%%

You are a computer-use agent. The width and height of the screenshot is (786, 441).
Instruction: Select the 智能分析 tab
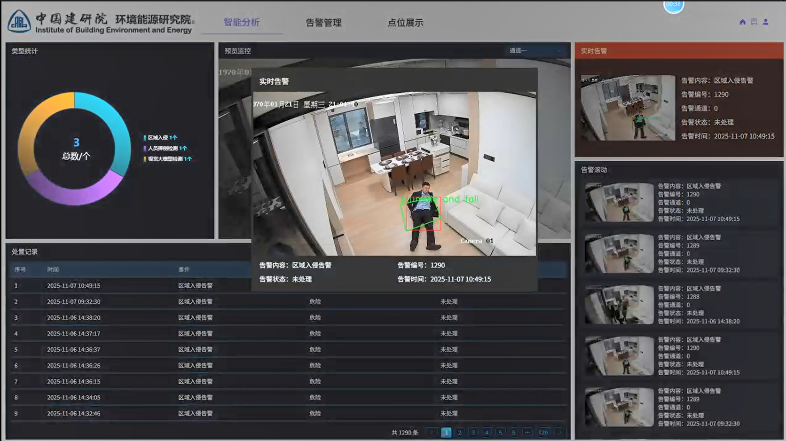point(242,23)
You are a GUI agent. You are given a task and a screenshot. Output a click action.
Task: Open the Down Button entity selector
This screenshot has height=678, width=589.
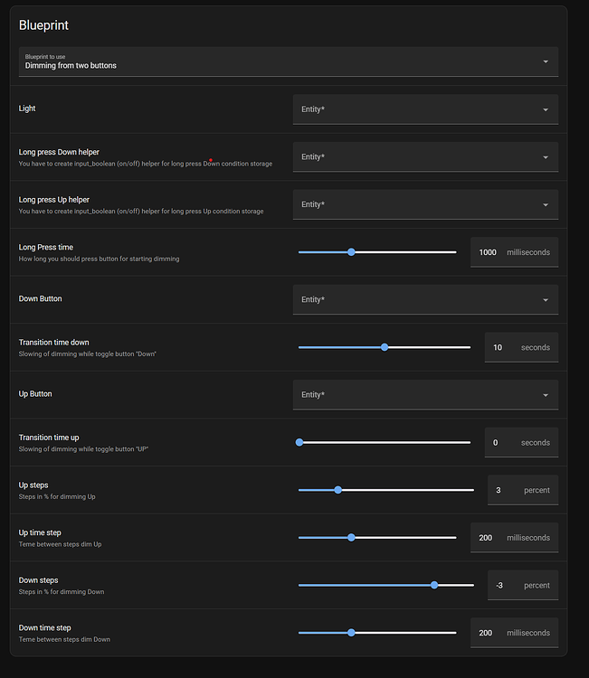point(424,300)
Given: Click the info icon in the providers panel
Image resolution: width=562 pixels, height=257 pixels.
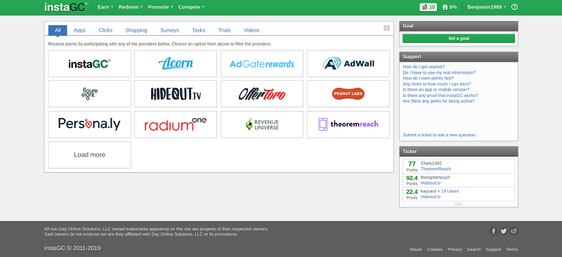Looking at the screenshot, I should (386, 28).
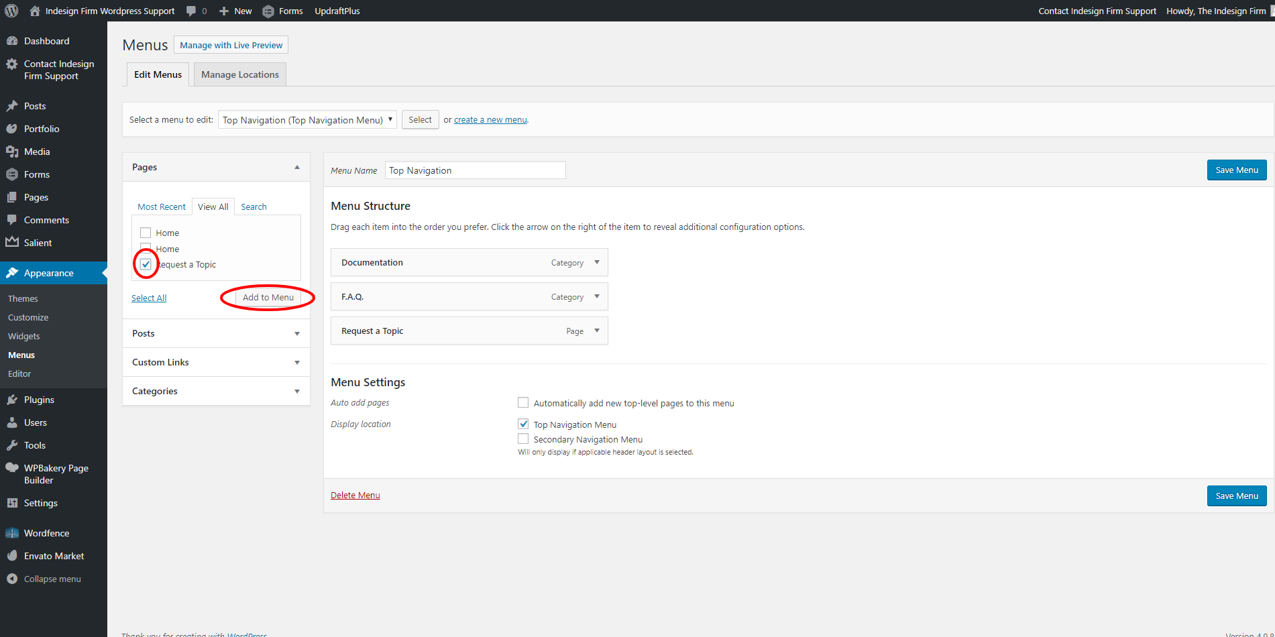Image resolution: width=1275 pixels, height=637 pixels.
Task: Click the Collapse menu arrow icon
Action: click(12, 579)
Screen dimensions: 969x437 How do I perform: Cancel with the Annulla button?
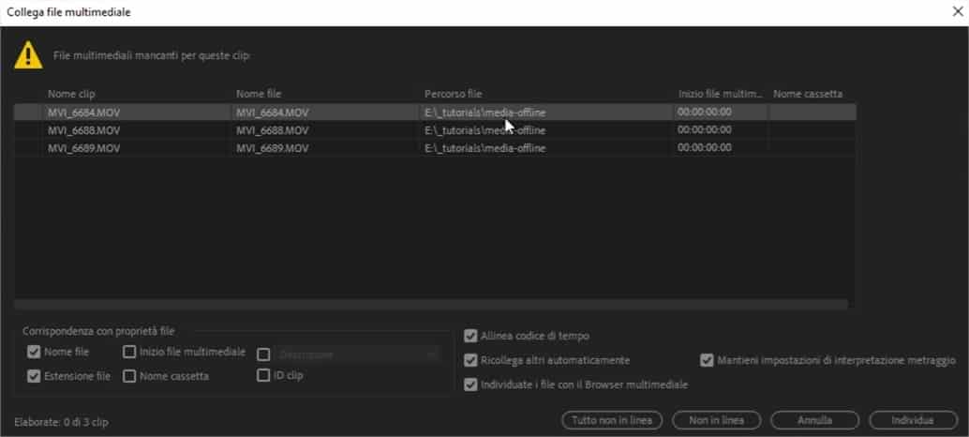coord(814,420)
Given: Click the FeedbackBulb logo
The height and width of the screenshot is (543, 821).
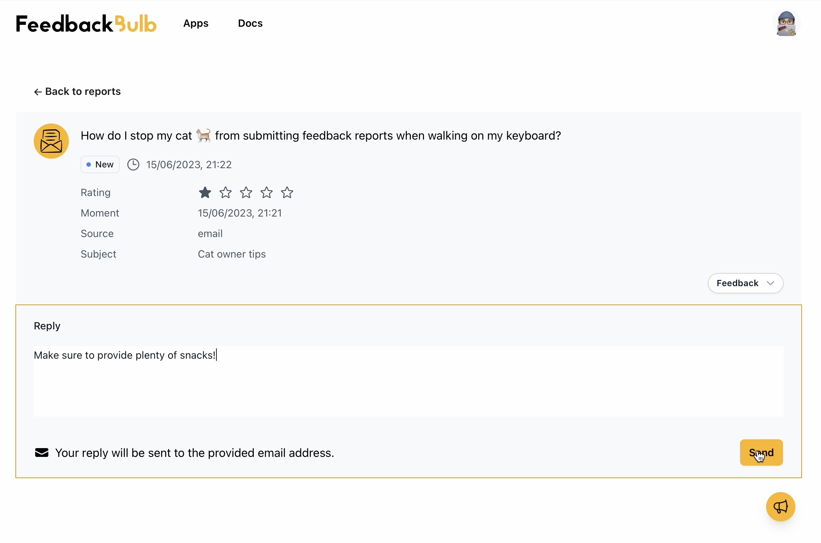Looking at the screenshot, I should click(x=86, y=23).
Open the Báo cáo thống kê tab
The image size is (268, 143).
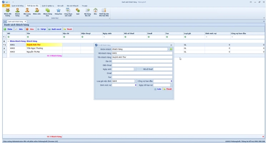(73, 6)
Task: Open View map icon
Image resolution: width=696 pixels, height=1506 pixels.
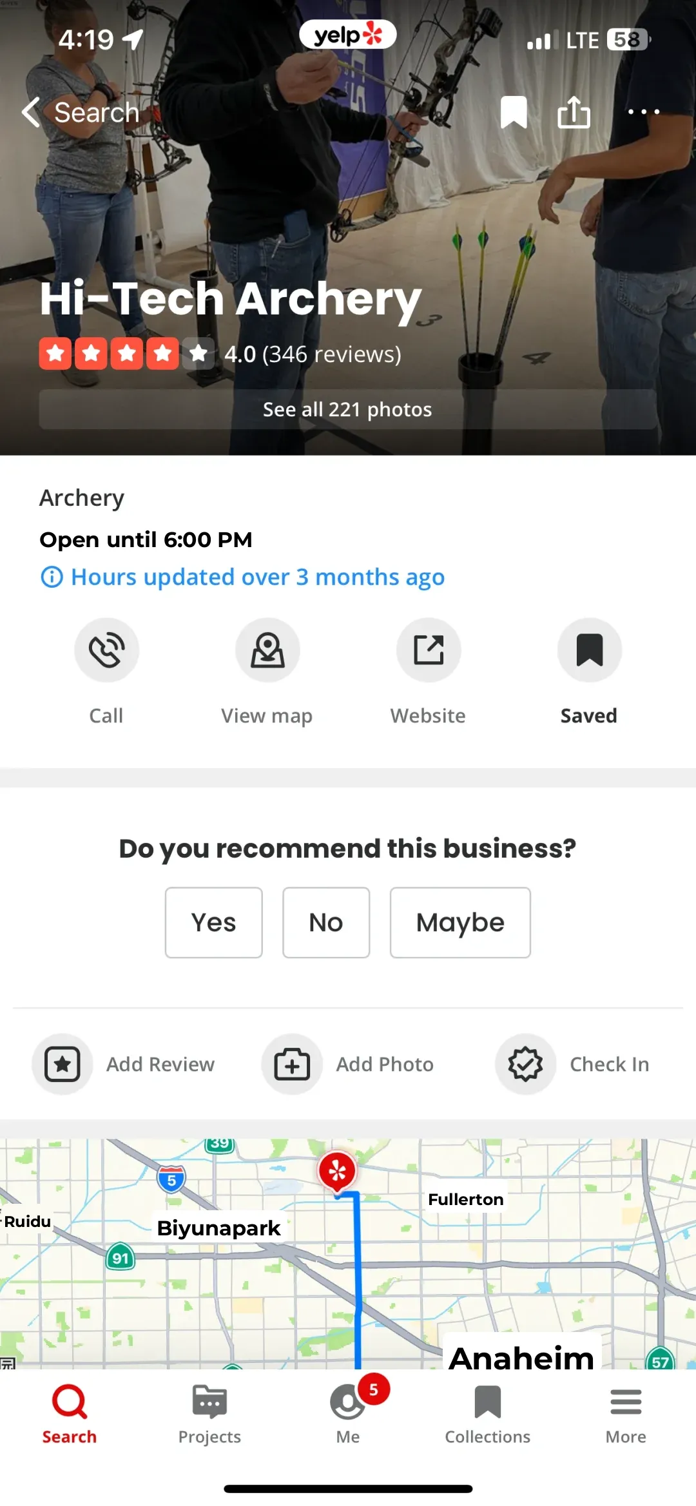Action: click(267, 650)
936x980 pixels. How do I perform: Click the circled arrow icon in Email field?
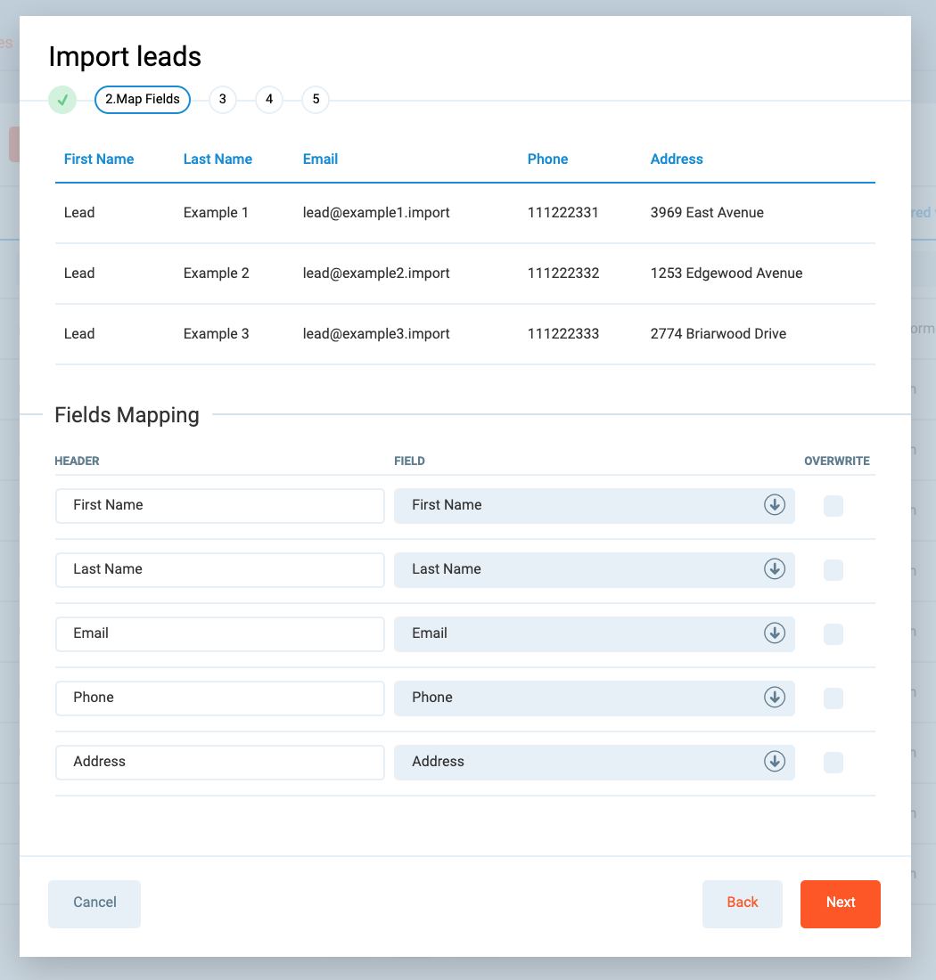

%%

• [Exercise instructions]:
Pictures should not appear; only the lines from the start of the listing above to the line containing "Given: Click the info", both ends included, are to be repeated exactly.

• [Written answer]:
You are a computer-use agent. The width and height of the screenshot is (786, 441).
Instruction: Select the 智能分析 tab
point(242,23)
You are a GUI agent. You are given a task and a screenshot. Output a click action.
Task: Open the Down Button entity selector
This screenshot has height=678, width=589.
point(424,300)
Given: Click the info icon in the providers panel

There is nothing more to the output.